ЕС уделяет все больше внимания разработке концепций автономии во многих областях, включая доступ к важнейшим видам сырья.
Общая внешняя политика и политика безопасности ЕС была создана для координации стратегических целей государств-членов и разработки единого подхода к решению стратегических задач, но по прежнему ключевым фактором безопасности континента оставался блок НАТО. Как регулировать отношения между ЕС и НАТО, то есть ведущими европейскими государствами, которые искали больше пространства для маневра и независимых действий в международных отношениях, и США, стало особенно сложно в годы после публикации Глобальной стратегии ЕС. Сложности и путаница усиливаются тем, что руководство ЕС пытается объяснить, что «функция реализации стратегической автономии на самом деле заключается в укреплении трансатлантического партнерства и укреплении связи между Брюсселем и Вашингтоном». Примечательно, что из-за отсутствия ответа на вопрос о том, как сформулировать общую внешнюю политику и политику безопасности, ЕС всё больше и больше ориентируется на разработку концепций автономии в других областях, таких, например, как доступ к важнейшему сырью. Поэтому, несмотря на заявления Бореля и Макрона, Евросоюз мало говорит и еще меньше работает над конкретизацией внешнеполитического измерения своей стратегической автономии.
Напомним, что с теоретической точки зрения стратегическая автономия включает в себя три основных элемента: стратегическую безопасность, стратегическую экономику и стратегическую культуру. Что из всего этого Евросоюз имеет на сегодняшний день? Без США и без НАТО стратегической безопасности Европы просто не существует. Говорим ли мы о ядерном сдерживании или расширенной концепции сдерживания, Европа не способна защитить себя от какой-либо стратегической угрозы. Для этого нет не только возможностей, но и соответствующих доктрин. Доктрины как ЕС, так и большинства европейских стран связаны с НАТО, а НАТО является асимметричным военным союзом, поскольку в этом блоке роль США является доминирующей.
Также, когда речь заходит о стратегической экономической автономии, Европа сталкивается с несколькими весьма неудобными истинами. Во-первых, доля важных европейских игроков на мировом рынке стремительно снижается. Европа больше не конкурентоспособна.
Неолиберальный дискурс, основанный на гендерном равенстве, упорно навязывается как стратегическая культура Евросоюза, которую большинство граждан европейских стран просто не принимает.
Во-вторых, продолжающаяся инфляция не является результатом ни пандемии, ни конфликта на Украине: это результат системной ошибки, допущенной при попытке сделать упор на финансовую экономику как на генератор экономического роста. Постоянно печатаются деньги, этот подход просто перенят в Евросоюз из политики американского Федерального Резерва, выдаются бесчисленные кредиты, целесообразность которых крайне сомнительна.

-- Задание --
Пожалуйста, продублируйте дословно отрывок текста о стратегической автономии ЕС от слов «Во-вторых, продолжающаяся инфляция» до слов «которых крайне сомнительна.» включительно.

-- Исходные данные --

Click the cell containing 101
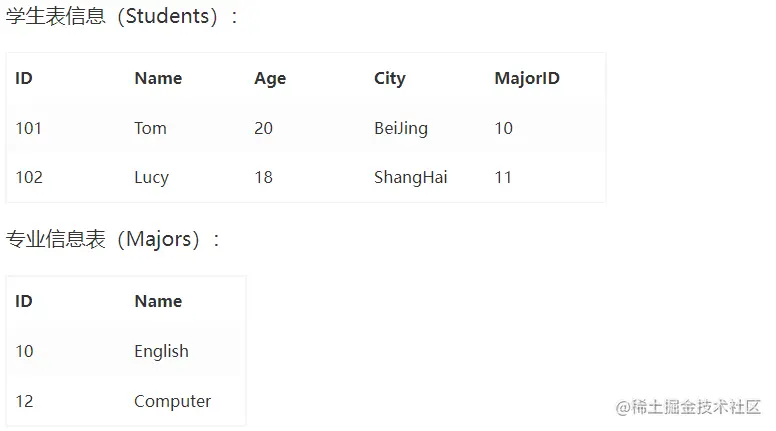This screenshot has height=431, width=776. (29, 128)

-- Ответ ниже --
Во-вторых, продолжающаяся инфляция не является результатом ни пандемии, ни конфликта на Украине: это результат системной ошибки, допущенной при попытке сделать упор на финансовую экономику как на генератор экономического роста. Постоянно печатаются деньги, этот подход просто перенят в Евросоюз из политики американского Федерального Резерва, выдаются бесчисленные кредиты, целесообразность которых крайне сомнительна.